Nous ne recommandons pas de changer de stratégie au cours d’une crise. Le risque est élevé d’avoir un mauvais timing. Par exemple, si un investisseur réduisait fortement ou supprimait sa position en actions à la veille d’un rebond, il enregistrerait des pertes maximales et ne bénéficierait pas du rebond.

La stratégie de placement d’une caisse de pensions est conçue afin d’affronter les événements négatifs des marchés. Il ne serait pas optimal de les modifier significativement à brève échéance. Beaucoup d’incertitudes subsistent pour le moment, cela nécessite aussi de suivre attentivement les prochains développements. 

L’histoire a révélé que les chutes des marchés causées par un problème politique étaient relativement brèves. Habituellement, la politique ne résiste pas à la pression des marchés financiers. Or il apparaît que Donald Trump commence déjà à perdre des soutiens au sein de son propre camp.

Est-ce que les marchés ont déjà intégré des mesures de rétorsion européennes?

Non. A l’heure où nous nous parlons, l’UE n’a pas encore annoncé d’actes de rétorsions concrets. Cela ajoute de l’incertitude. La réaction d’autres pays majeurs reste aussi incertaine, bien que la Chine ait déjà répliqué par de nouveaux droits de douane sur les produits américains (+84%, contre +34% initialement prévu). 

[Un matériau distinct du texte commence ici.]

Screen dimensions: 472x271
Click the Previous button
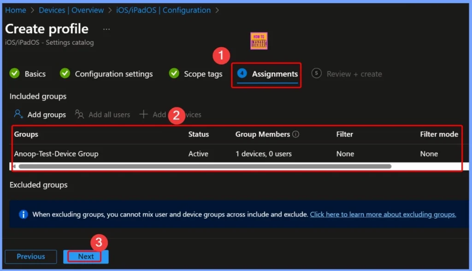pyautogui.click(x=30, y=256)
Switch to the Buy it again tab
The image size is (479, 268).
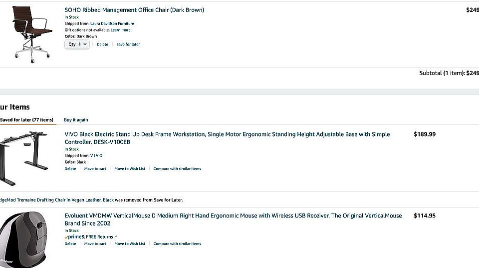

Si la chute se poursuivait encore longtemps, ainsi que le relèvement des droits de douane, comment les stratégies de placement devrait-elles changer?

Si ces mesures protectionnistes se poursuivaient durablement et entraînaient une baisse massive du commerce, voire une récession de l’économie mondiale, l’ajustement de la stratégie de placement serait à considérer à travers une étude ALM, impliquant une analyse des réserves et des objectifs de prévoyance. Je tiens à rappeler que l’horizon de placement d’une caisse de pensions n’est pas le même que celui d’un investisseur privé. 

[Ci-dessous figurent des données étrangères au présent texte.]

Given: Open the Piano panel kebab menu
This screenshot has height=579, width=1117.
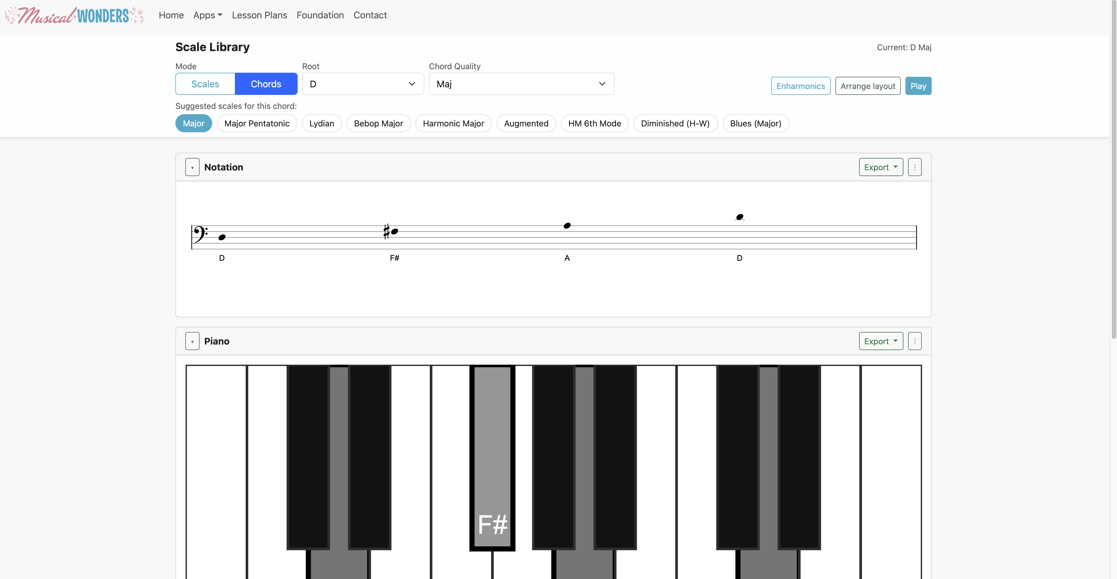Looking at the screenshot, I should 915,341.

En cas de démondialisation, quels seraient les impacts sur les politiques des investisseurs institutionnels?

Si les économies occidentales entraient en récession, les marchés d’actions se porteraient mal pendant une plus longue période. Dans les portefeuilles des caisses de pensions, la part des actions est nettement plus basse en Suisse qu’aux Etats-Unis par exemple. L’allocation moyenne en actions s’élève à environ 30% et oscille entre 25% et 50%. L’immobilier restera un pilier majeur de l’allocation des institutionnels suisses.

J’observe que les marchés actions restent interconnectés et corrélés. Le marché européen a baissé presque autant que l’américain. L’absence d’actions américaines n’aurait donc pas protégé l’investisseur. Les sociétés cotées sont elles-mêmes souvent globales et exposées au marché américain. 

Est-ce que ces événements incitent à diversifier vers des classes d’actifs comme les infrastructures et les hedge funds?

Les actifs illiquides et les actifs réels sont pertinents, à l’image des infrastructures et de l’immobilier. Il en va autrement des hedge funds, qui restent relativement exposés aux actions. Il faut préciser qu’en cas de récession presque toutes les classes d’actifs pourraient être touchées. L’immobilier suisse a ceci de particulier qu’il répond avant tout aux aspects démographiques et au manque de logements.

Est-ce que le marché a déjà distingué entre les sociétés qui subissaient la contraction américaine ou non, et celles qui sont implantées aux Etats-Unis et les autres?

Non. Il n’est pas aisé d’évaluer à quel point une société ou une branche d’activité est réellement impactée par les mesures américaines. L’incertitude sur la durée de l’application concrète des droits de douane complique le calcul.

Est-ce que les caisses de pensions augmenteront leur biais domestique?

Non. Le marché suisse reste lié au marché américain. Même en Suisse, les trois grandes multinationales qui représentent 40% du marché sont globales. D’autant que les incertitudes demeurent sur les droits de douane du secteur pharmaceutique.